▸ **THE PROBLEM**: Scan the data for "Статистика" and copy the lines it appears in.

(Pixel coordinate grounding data)

*** Begin section ***

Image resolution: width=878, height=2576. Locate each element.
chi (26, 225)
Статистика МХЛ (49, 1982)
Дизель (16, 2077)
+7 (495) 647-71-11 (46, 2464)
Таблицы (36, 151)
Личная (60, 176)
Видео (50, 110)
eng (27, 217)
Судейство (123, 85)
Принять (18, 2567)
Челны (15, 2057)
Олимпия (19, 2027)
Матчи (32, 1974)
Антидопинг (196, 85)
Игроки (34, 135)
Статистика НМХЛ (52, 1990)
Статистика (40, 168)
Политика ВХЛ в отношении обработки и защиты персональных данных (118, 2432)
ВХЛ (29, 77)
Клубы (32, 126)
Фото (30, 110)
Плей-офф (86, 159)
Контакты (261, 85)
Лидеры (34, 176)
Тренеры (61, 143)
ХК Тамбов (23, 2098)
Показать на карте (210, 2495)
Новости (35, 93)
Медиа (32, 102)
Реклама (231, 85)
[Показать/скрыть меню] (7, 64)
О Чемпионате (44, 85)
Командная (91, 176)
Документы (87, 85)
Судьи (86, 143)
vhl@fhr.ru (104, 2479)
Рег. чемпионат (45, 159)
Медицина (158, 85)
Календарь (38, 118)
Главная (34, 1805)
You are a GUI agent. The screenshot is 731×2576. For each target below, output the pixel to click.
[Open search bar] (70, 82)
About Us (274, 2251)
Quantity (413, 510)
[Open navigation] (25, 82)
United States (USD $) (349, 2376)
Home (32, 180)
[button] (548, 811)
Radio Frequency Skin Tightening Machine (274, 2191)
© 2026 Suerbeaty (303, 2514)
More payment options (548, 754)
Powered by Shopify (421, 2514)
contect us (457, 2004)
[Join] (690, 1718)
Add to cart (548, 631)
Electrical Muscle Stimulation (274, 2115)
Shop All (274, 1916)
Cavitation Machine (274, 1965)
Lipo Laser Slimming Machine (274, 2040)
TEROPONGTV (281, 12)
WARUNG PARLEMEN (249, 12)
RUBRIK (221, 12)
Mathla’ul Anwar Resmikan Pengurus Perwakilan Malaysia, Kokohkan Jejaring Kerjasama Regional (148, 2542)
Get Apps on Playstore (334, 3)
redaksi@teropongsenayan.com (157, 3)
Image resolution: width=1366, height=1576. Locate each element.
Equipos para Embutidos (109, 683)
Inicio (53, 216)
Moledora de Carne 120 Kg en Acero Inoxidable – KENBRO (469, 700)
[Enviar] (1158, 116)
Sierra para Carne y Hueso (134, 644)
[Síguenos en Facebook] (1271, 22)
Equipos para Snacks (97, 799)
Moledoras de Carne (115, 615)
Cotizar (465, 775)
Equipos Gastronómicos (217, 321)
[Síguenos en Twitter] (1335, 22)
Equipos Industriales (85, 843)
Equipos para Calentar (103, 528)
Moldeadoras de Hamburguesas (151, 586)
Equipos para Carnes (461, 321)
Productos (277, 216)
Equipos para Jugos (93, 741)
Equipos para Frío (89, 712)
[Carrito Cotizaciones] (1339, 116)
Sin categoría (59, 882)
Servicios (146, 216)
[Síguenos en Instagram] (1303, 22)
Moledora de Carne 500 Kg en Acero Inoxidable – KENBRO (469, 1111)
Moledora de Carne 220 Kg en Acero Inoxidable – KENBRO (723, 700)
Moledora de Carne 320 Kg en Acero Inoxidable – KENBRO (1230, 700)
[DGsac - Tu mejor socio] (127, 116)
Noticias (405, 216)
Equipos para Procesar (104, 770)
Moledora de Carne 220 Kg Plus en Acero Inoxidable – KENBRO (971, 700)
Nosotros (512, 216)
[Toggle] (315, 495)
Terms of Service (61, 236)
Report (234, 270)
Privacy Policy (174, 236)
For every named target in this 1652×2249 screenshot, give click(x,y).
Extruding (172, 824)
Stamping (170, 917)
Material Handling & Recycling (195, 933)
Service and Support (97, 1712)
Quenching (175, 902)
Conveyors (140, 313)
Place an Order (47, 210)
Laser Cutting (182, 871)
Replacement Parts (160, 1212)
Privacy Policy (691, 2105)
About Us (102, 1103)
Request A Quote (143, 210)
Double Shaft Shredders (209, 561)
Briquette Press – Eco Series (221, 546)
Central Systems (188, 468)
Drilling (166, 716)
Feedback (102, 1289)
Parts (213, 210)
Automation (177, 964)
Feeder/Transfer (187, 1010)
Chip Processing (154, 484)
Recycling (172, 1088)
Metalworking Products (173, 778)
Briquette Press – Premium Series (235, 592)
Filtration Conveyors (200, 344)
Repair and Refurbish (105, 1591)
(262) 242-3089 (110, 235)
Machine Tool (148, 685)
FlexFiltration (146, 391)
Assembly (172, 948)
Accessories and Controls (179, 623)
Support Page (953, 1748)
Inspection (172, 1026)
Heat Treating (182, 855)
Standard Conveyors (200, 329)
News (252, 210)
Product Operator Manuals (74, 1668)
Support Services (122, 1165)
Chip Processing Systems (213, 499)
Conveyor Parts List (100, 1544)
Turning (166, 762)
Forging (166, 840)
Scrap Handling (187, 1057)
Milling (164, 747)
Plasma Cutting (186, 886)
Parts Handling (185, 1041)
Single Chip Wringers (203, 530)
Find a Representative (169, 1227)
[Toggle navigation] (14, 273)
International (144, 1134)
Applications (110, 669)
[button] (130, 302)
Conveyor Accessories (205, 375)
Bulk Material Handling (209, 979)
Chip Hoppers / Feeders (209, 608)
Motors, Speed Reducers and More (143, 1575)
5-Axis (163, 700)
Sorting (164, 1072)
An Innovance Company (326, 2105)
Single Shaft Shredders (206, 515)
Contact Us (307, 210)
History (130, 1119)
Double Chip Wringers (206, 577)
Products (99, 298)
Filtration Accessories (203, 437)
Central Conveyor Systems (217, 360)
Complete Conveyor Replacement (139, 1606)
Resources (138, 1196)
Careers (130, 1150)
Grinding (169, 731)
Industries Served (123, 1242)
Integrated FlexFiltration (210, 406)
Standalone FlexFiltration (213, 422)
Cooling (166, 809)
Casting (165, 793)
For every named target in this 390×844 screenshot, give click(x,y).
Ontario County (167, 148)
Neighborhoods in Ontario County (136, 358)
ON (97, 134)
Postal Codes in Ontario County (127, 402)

*** End section ***

▸ **SOLUTION FOR THIS EXERCISE**:
Статистика МХЛ (49, 1982)
Статистика НМХЛ (52, 1990)
Статистика (40, 168)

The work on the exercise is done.